TASK OBJECTIVE:
What is needed is an exact copy of every line from the one containing "Screen dimensions: 1200x630" through the end of the entries; please set it down without any pictures.

Excerpts from a dataset:

################

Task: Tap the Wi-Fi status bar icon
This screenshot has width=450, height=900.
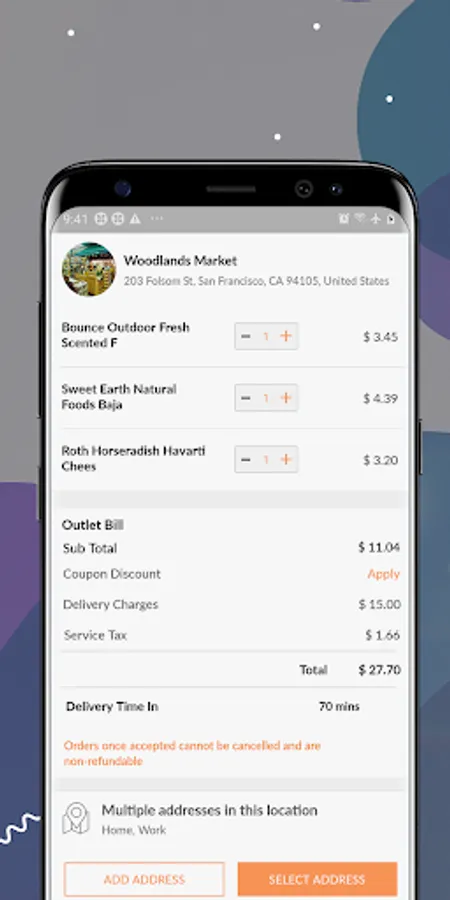Action: pos(360,219)
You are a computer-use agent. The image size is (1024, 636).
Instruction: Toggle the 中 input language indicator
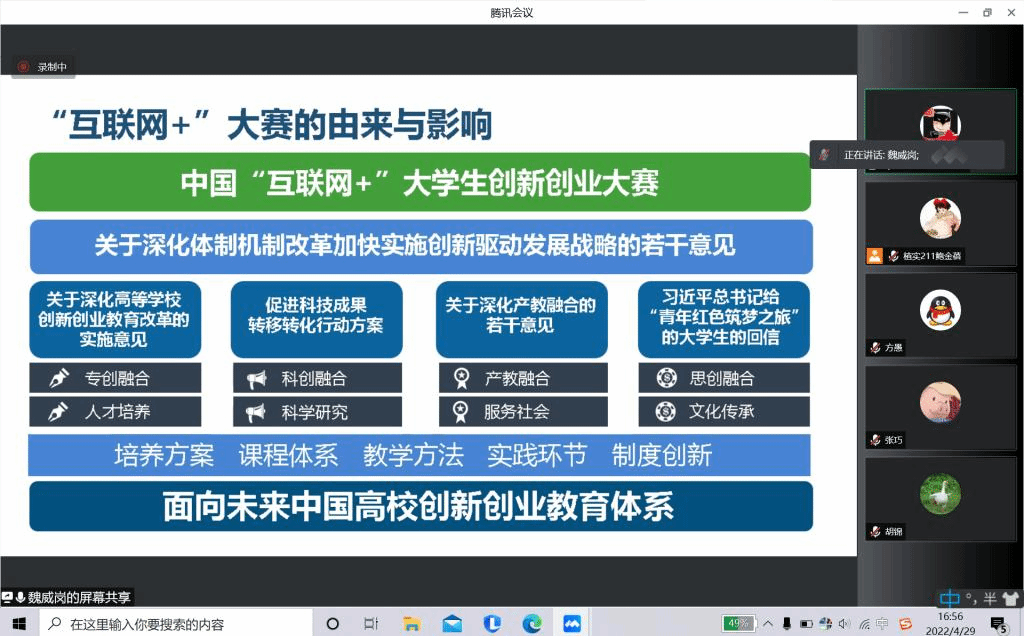click(948, 599)
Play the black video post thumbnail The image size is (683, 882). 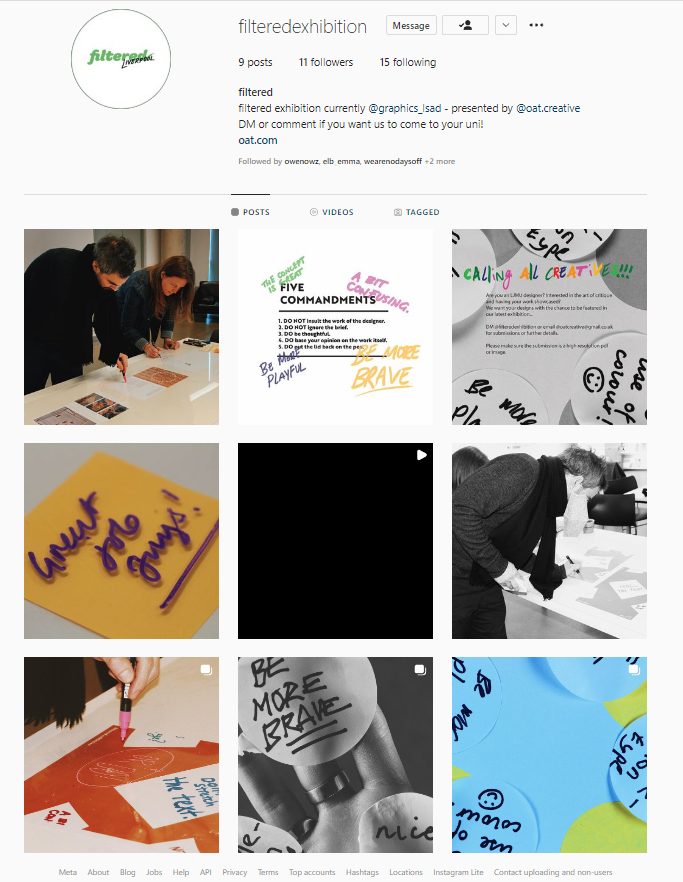tap(335, 541)
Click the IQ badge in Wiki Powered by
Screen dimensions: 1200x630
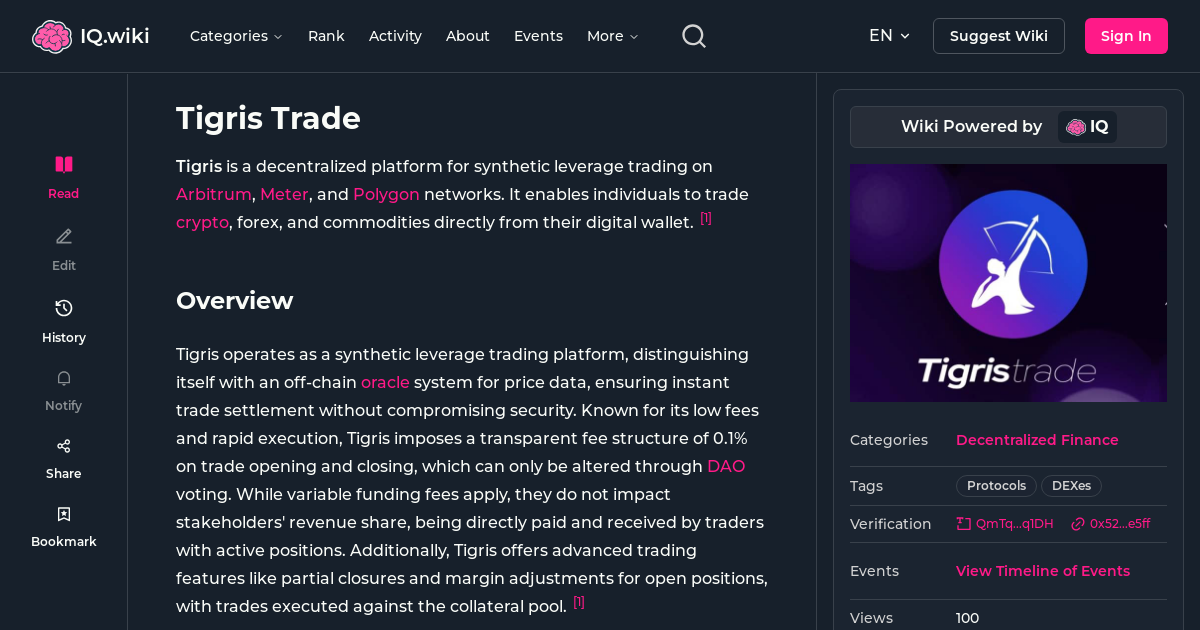tap(1087, 127)
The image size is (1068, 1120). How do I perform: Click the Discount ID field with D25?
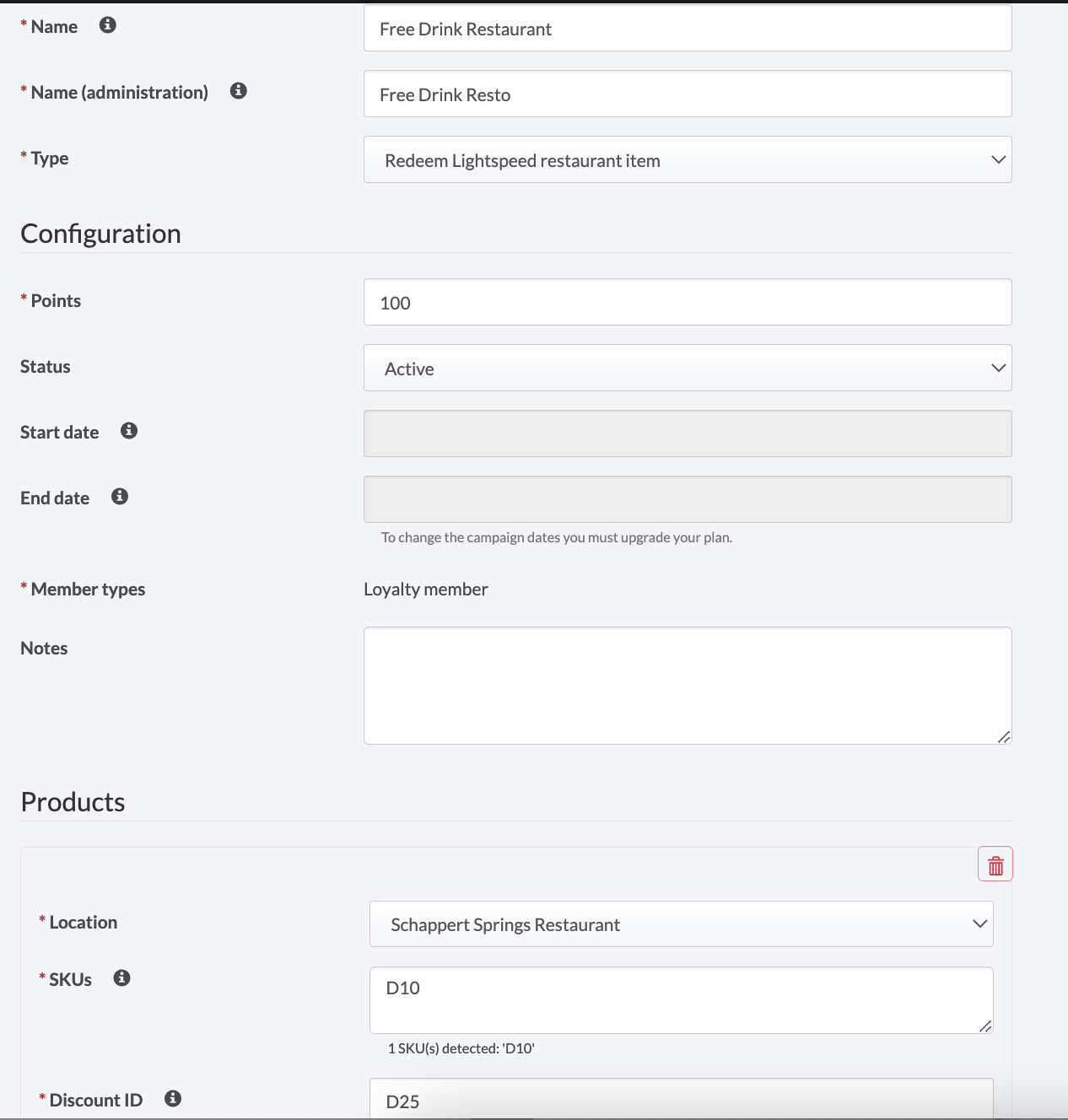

################

REPLY TO THE TASK:
Screen dimensions: 1200x630
tap(1087, 127)
The image size is (1068, 1120). How do I perform: Click the Discount ID field with D25?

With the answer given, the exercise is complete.